Information is at uppervalleyrunningclub.org and www.hanoverrec.com (under “Programs”). Or just show up on the Dartmouth Green an hour before the race to register.

The race is sponsored by Hanover Parks and Recreation, the Dartmouth triathlon team and the Upper Valley Running Club. Come join us for your fastest mile of the year.

Tim Smith, President

Upper Valley Running Club

Intrusive and Derisive ‘Humor’

I am old enough to remember the old Sears stores and the elevator operators who sang out lists of the items available on each floor, in case you’d forgotten which floor you wanted. And I remember stand-up comedians who made a regular schtick of calling out longer and longer lists of more and more absurd items that would never be found in any department store. I remember laughing, but I can’t laugh at the “ladies lingerie” incident (“Professor’s Remark Draws Rebuke,” May 8).

It seems to me that many people have missed the point of professor Simona Sharoni’s complaint. Dartmouth College emeritus professor Ned Lebow’s mistake was not necessarily in trying to bring back that hackneyed humor, but in zeroing in on the one single item in those lists that he considered laughable: women’s underwear. Unfortunately there are still many men who are uncomfortable with anything concerning women’s personal lives and assume that it must be a fit subject for “jokes.” The day is long gone — or should be — when “Hey, I was just kidding” meant a woman had to ignore or excuse such intrusive, sly and derisive “humor.”

A heartfelt “Oops, I’m sorry if that was offensive,” would probably have been enough to derail a formal complaint. But that didn’t happen here, and a retaliatory remark would only have made it worse. Again unfortunately, these men learned from their grandfathers how to turn the guilt back on the woman and her “overreaction” to their idea of what’s funny. I can only hope that someday Lebow will come to understand why he was sanctioned.

Eugenia Parrish


Fixing Wealth Inequality

Chris Hughes, a co-founder of Facebook, just published a book titled Fair Shot: Rethinking Inequality and How We Earn. He recognizes the need for wealth redistribution and suggests that anyone making less than $50,000 a year be paid $500 a month by the government. To pay for this expense, tax income over $250,000 at 50 percent. While his intentions are good, I believe there is a better way.

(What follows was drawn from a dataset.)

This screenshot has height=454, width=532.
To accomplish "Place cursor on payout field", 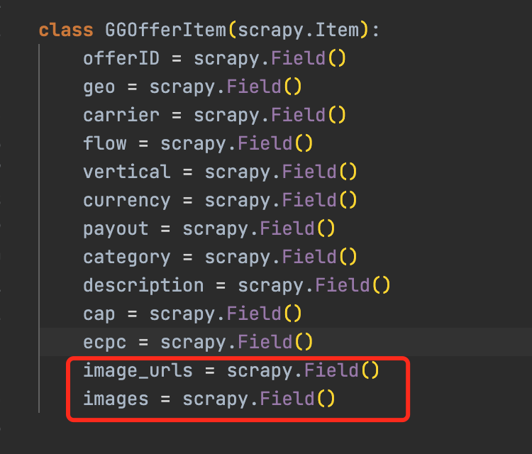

We are faced with these issues: Stagnant income for the middle class, insufficient medical coverage for a large part of the population, and inadequate income for many people retiring over the next 20 years.

These can all be fixed by changing the entitlement programs for Social Security and Medicare, along with the current tax brackets. Congress should eliminate any income tax for those making the median income of $58,000 a year or less, reverse the payout of Social Security so that those at the bottom get more Social Security and phase it out altogether for those making more than $250,000 a year, and eliminate the FICA payroll tax for the middle-income families.

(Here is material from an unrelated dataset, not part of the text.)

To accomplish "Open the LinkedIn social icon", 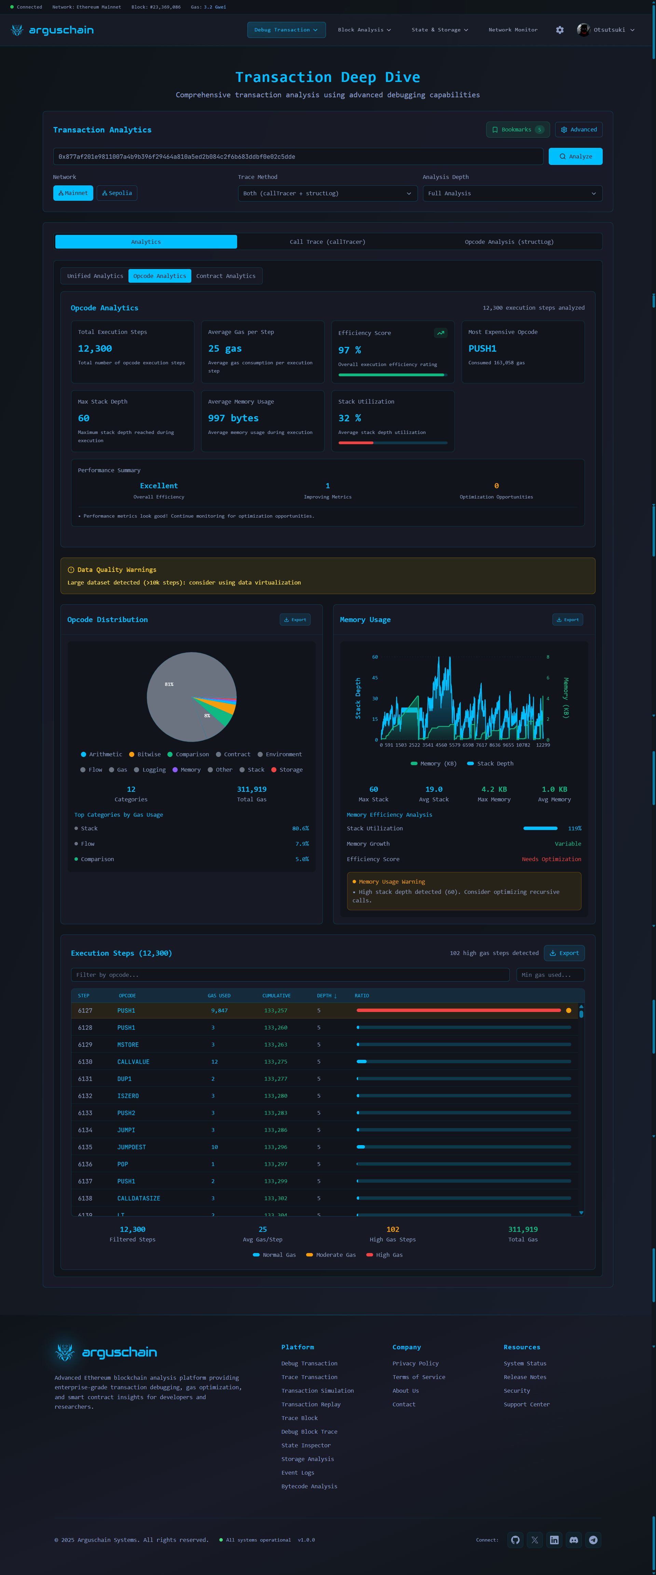I will click(x=554, y=1540).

To pay for this, reverse the FICA tax so that it starts at the top of the income level, not at the bottom, and apply it downward until the programs are covered. I cannot accurately determine this level, but it appears that those making $250,000 and above, coupled with the business contribution, would pay for all entitlement needs.

Just remember, the top 10 percent of earners make as much as the 90 percent below them, and Bill Gates, Warren Buffet and Jeff Bezos alone make as much as the bottom 50 percent.

Bill Tate


A Generous Letters Policy

A recent letter in the Forum criticized the Valley News for advertisements on the Forum page crowding out letters and impinging on some imagined right to an unlimited platform for unsolicited submissions from the public (“Commercially Regulated Freedom,” May 10).

It seems to me this newspaper is unusually generous in its policy on letters to the editor: The 350-word limit is huge compared to most papers I read, the editors make few changes to well-written submissions, and they consider for publication essentially all letters received. This includes harshly critical letters.

Many papers have gone out of business because their ad revenue has dried up, while we are fortunate that “The Newspaper of the Upper Valley” continues as a strong component of our local business and social life.